With a passive system the panels and tank are mounted on the rooftop, with a active system the tank is usually in the garage and panels are on the roof


----------



## Pac Rim Plumber (Jun 23, 2010)

I would contact your local vendor who would be selling the product to plumbing contractors, ask them to put you in touch with the manufacture for additional information. What works in Hawaii would not work in your climate.


----------



## Pac Rim Plumber (Jun 23, 2010)

gilbertjeffrey said:


> http://3.bp.blogspot.com/_GbVfHUmEc...1600/Solar+Hot+Water+Diagram+for+New+Tank.jpg


Before everyone gets all hot and bothered here is a couple of things that apply to Hawaii.
1) Water heaters need to be elevated above grade, most installers use bricks to accomplish this.
2) Expansion tanks are not required.
3) Each county has a different view on what is expected, the inspectors have even more control on what and how things are done based on their interpretation of the UPC code


----------



## gilbertjeffrey (Mar 6, 2011)

you Kona side or Hilo side Pac Rim?


----------



## Pac Rim Plumber (Jun 23, 2010)

gilbertjeffrey said:


> you Kona side or Hilo side Pac Rim?


I work in Kona and along the Golden Coast


----------



## gilbertjeffrey (Mar 6, 2011)

Cool. If you know any body Hilo side that is hiring, I got a guy that has a family in Volcano that has been working here to make ends meet.

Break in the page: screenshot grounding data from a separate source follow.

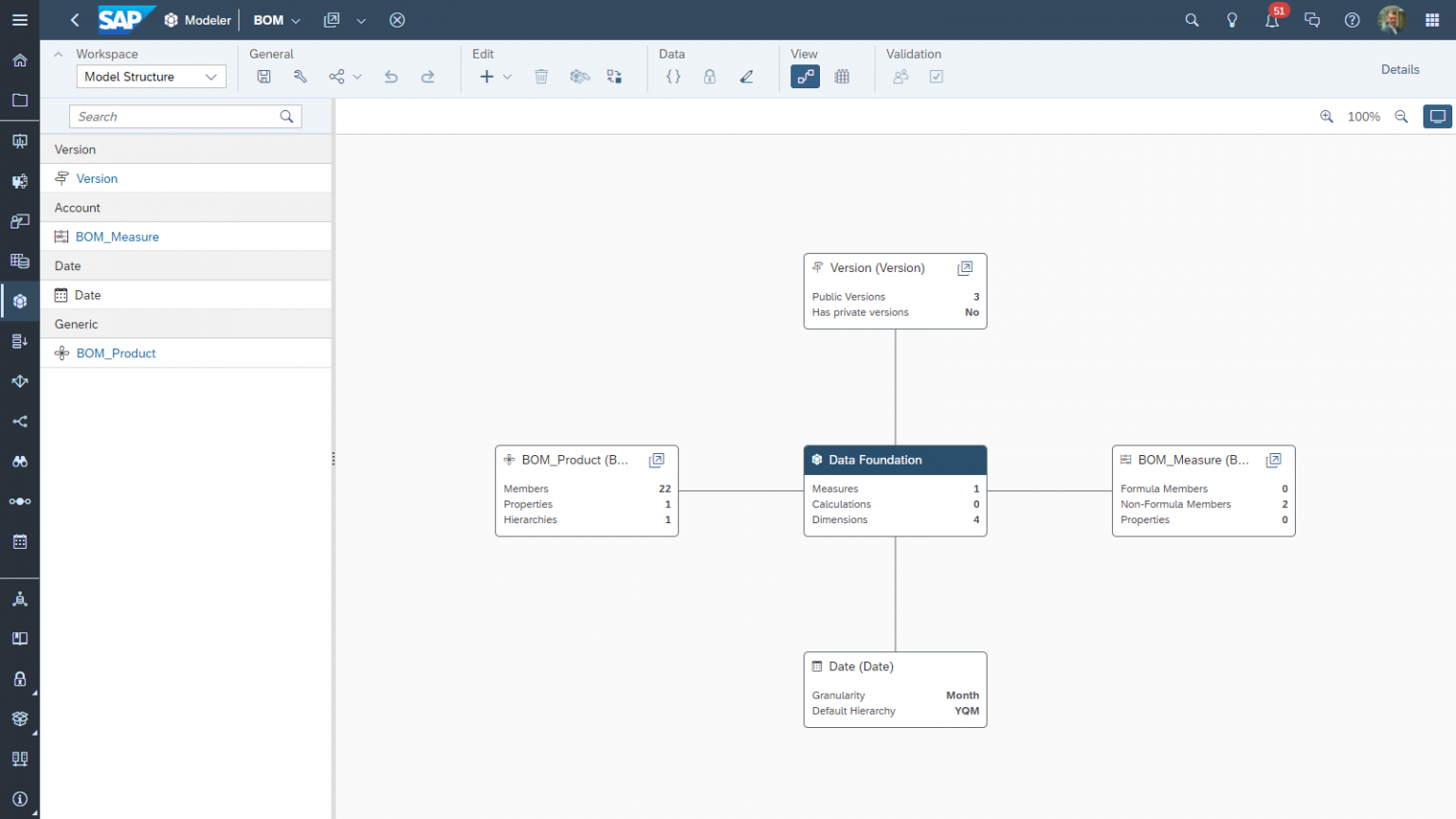Open the share options chevron
The width and height of the screenshot is (1456, 819).
tap(358, 76)
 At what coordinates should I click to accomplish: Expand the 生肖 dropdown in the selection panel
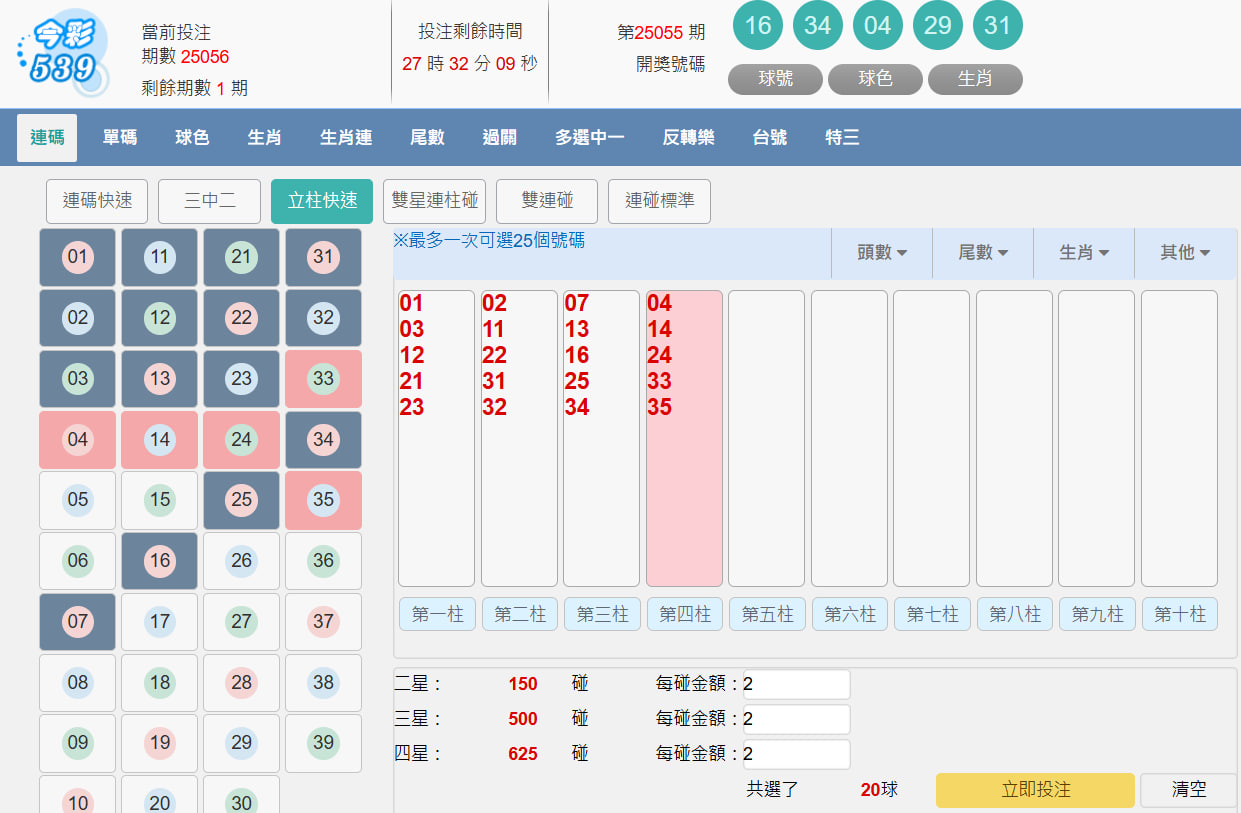[x=1084, y=253]
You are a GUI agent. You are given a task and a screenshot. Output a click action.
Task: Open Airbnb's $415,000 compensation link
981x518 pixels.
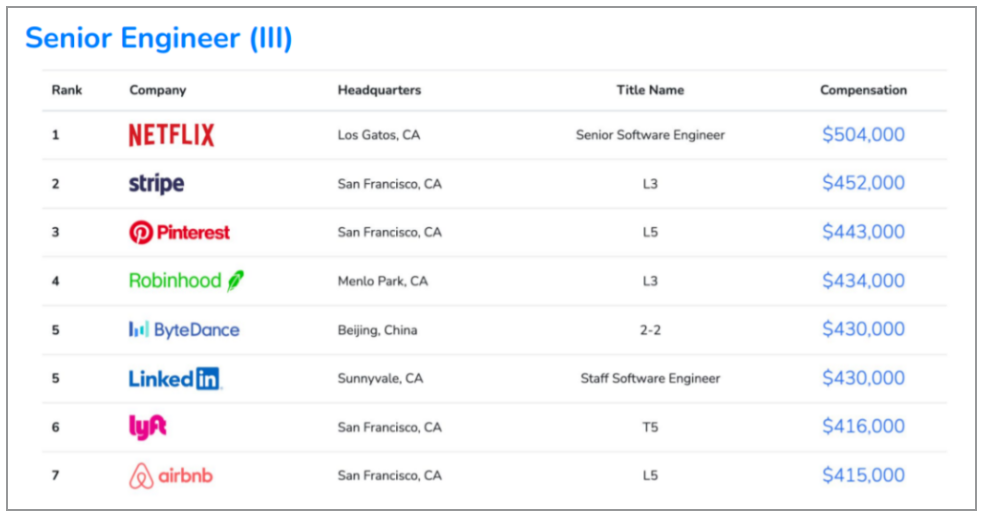(863, 475)
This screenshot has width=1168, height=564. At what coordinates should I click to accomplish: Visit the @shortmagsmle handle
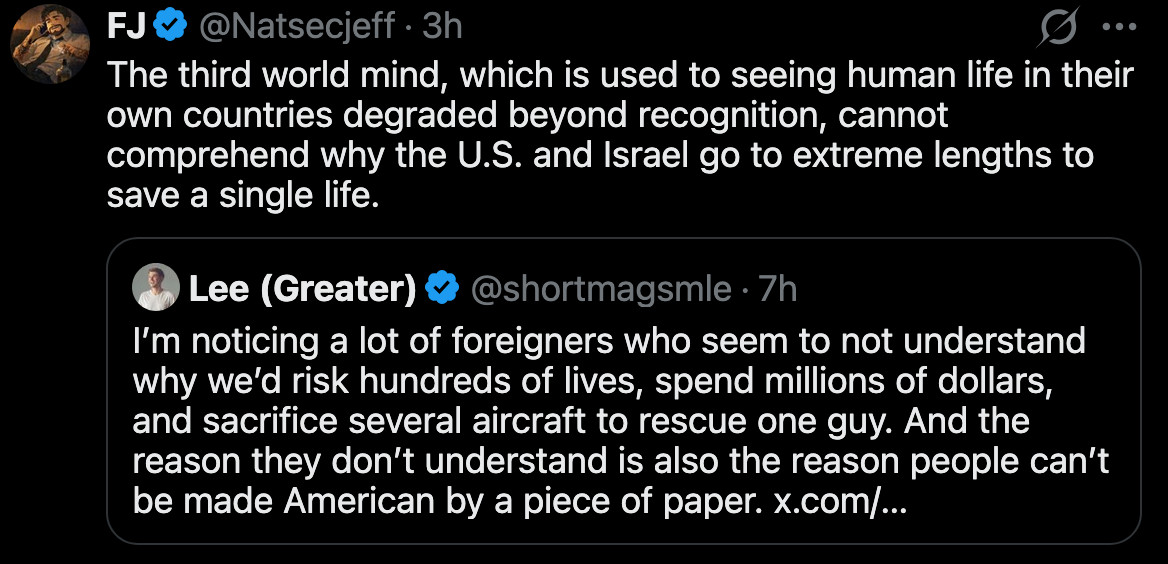(600, 290)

Good guy.


----------



## Tommy plumber (Feb 19, 2010)

Pac Rim Plumber said:


> I would contact your local vendor who would be selling the product to plumbing contractors, ask them to put you in touch with the manufacture for additional information. *What works in Hawaii would not **work in your climate**.*











You hit the nail right on the head. That particularly applies to tankless W/H's where the incoming cold water temperature varies from climate zone to climate zone.


----------